Having paid €4,000 on top of a large health insurance premium, the TV3 star had hoped her consultant would be with her for the birth and she would get a private room afterwards.
Colette gave birth to her first child, a boy, Milo Peter McDermot, at the National Maternity Hospital in Holles Street, Dublin, on November 18 last.
It was the lack of dignity and privacy of being examined and having her waters broken on a trolley in a corridor that upset her most.
“Private or public care aside, it is an indictment of the shambles of a health system that any woman is forced into a situation like that at a time when they are so vulnerable,” she said.
“When I went into labour and was admitted to the hospital, I sat outside an office, a nightdress and robe in hand, waiting to be brought to a room to be examined before I was brought into a delivery room,” she recalled.
When a young midwife advised they were very busy that day and there was no room available, Ms Fitzpatrick thought she would be taken to another hospital.
She ended up on a trolley outside the delivery ward. She recalled hearing the cries of a newborn baby as she was hooked up to a machine to monitor her contractions and her baby’s heartbeat.
A curtain rail was pulled around the trolley and while her husband stood beside her holding her clothes, her waters were broken.
“Because my baby had a bowel movement inside me, they also had to insert a tiny monitor on his head. All this happened on the trolley; the midwives apologising, my husband doing his best to reassure me.”
Hours later in the delivery room as she was about to give birth, she discovered her consultant was not available.

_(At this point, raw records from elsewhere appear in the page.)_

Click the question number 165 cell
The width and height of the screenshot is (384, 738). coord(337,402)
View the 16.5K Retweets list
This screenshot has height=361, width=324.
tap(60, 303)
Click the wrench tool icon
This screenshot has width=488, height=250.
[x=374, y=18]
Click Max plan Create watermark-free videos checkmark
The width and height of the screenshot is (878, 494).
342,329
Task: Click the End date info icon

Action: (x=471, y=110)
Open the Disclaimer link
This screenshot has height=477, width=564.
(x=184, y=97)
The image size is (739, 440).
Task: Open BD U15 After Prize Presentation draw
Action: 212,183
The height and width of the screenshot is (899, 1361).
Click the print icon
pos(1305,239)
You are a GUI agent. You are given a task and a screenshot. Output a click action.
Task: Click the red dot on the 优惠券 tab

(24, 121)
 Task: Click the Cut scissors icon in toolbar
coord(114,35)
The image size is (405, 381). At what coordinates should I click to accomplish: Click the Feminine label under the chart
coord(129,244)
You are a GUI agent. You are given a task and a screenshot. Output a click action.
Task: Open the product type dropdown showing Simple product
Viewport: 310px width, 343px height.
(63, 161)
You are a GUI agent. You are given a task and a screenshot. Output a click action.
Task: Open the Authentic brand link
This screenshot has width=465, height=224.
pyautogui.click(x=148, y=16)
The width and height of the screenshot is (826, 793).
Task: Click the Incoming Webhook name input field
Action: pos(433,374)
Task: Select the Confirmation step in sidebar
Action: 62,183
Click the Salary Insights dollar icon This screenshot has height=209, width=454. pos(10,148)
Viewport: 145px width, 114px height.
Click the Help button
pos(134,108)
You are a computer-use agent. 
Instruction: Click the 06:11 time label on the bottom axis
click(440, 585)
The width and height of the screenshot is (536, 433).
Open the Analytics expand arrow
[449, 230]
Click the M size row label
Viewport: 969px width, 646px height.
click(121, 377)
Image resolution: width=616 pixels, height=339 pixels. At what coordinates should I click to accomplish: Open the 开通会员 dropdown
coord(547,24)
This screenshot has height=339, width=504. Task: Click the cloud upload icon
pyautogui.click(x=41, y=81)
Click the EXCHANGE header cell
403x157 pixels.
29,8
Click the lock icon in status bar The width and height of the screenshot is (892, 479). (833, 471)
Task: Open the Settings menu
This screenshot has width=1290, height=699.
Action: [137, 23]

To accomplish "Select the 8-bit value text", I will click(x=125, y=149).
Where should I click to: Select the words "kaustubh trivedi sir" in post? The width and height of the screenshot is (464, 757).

In the end, a registrar delivered her 7lb 10oz baby son by vacuum extraction.
Despite paying private health insurance, Ms Fitzpatrick spent the next two nights in a room with five other women.
On the third day, she decided to leave because she could not cope with the lack of sleep. At that stage, with her bag packed and while waiting for a prescription, a nurse told her that a room had become available.
“And so I stayed a third night, finally in my own room,” said the presenter who wondered why she bothered paying for a private room in the first place if the odds of getting one were so poor.